Let’s hope Bush we hear tonight more like in 2000

President Bush’s State of the Union speech tonight will be the unofficial kickoff for his re-election campaign. He’ll tell the nation, and the world, the themes and programs he plans to pursue this year and in the following four years, should voters re-elect him. The focus, as last year, will be on war and peace.
He’s certain to present an upbeat picture of the war in Iraq and probably will cast it as an essential element of the global war on terrorism and for keeping Americans safe from attack.
But we remember that a year ago in his 2003 State of the Union address, given before the war with Iraq began, he insisted, “Evidence from intelligence sources, secret communications, and statements by people now in custody reveal that Saddam Hussein aids and protects terrorists, including members of al- Qaida.” And on Saddam’s alleged weapons of mass destruction, Bush said, “The dictator of Iraq is not disarming. To the contrary; he is deceiving.”

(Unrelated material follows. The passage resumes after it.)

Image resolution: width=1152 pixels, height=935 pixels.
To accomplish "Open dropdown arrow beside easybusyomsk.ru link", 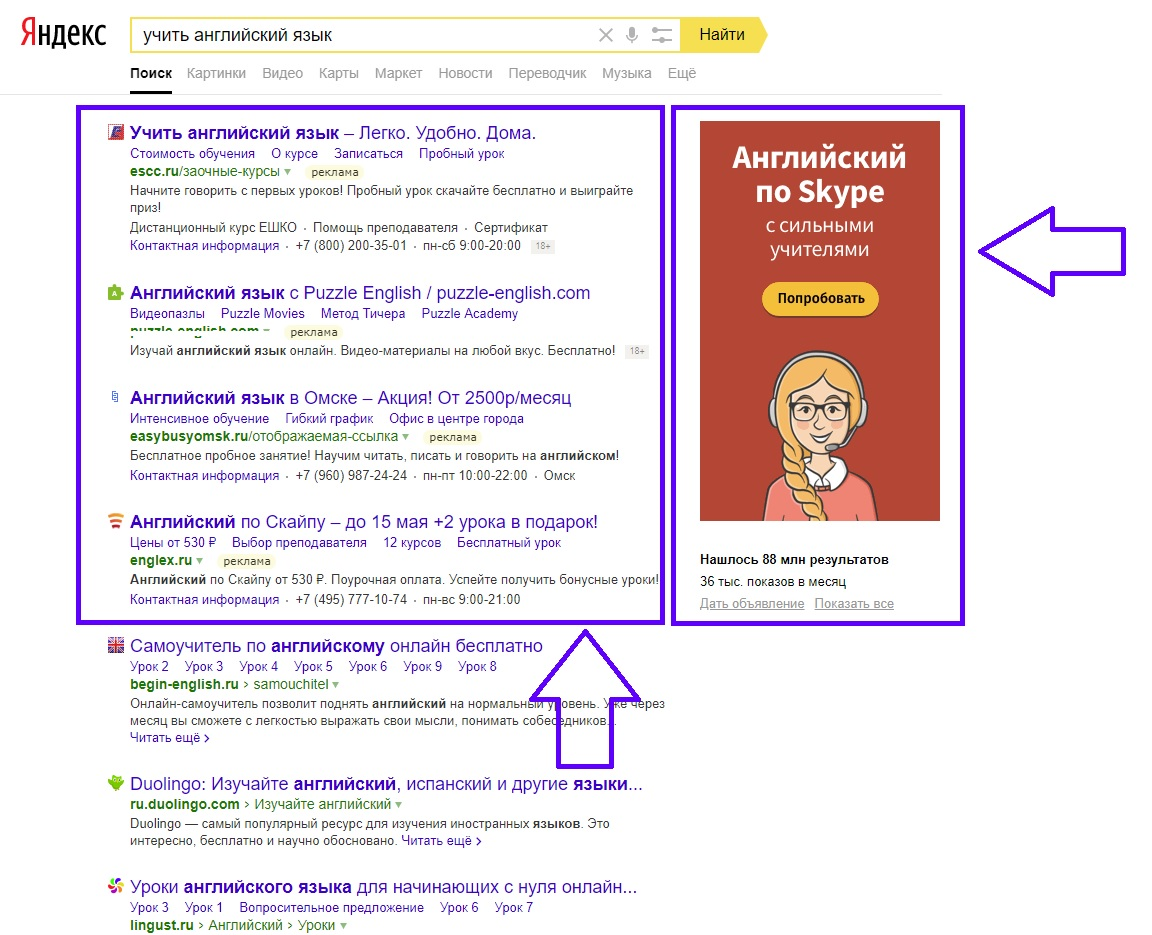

But earlier this month, Secretary of State Colin Powell admitted that no connections have been found linking Saddam to al-Qaida or other terrorists. And an October report by Iraq Survey Group leader David Kay announced it had found no weapons of mass destruction, although it continues to look.
On domestic policy, Bush rightly will hold up his excellent tax cuts, with help from federal monetary policy, as one reason the economy now is booming. And he probably will pay lip service to restraining the runaway spending of the first three years of his administration, which saw the federal budget increase at 8 percent per year on average, compared to 3 percent under President Bill Clinton. Bush might mention that something has to be done to reduce a federal budget deficit of about $500 billion.
But we’re also likely to get a Clinton-style laundry list of new programs Bush has passed or wants to fund: manned missions to the moon and Mars, faith-based programs to channel money to his supporters in the religious right, the new $1.5 billion scheme to subsidize marriage counseling, the No Child Left Behind federalization of local schools, and the just-passed prescription drug benefit for the elderly, the biggest expansion of the welfare state since Lyndon Johnson, carrying a price tag of $40 billion a year for starters.
We hope we might see a little of the George W. Bush who was elected in 2000 on promises of a humbler foreign policy and domestic-spending restraint. But this is an election year, so the ropes are unleashed for presidential boasting and pandering.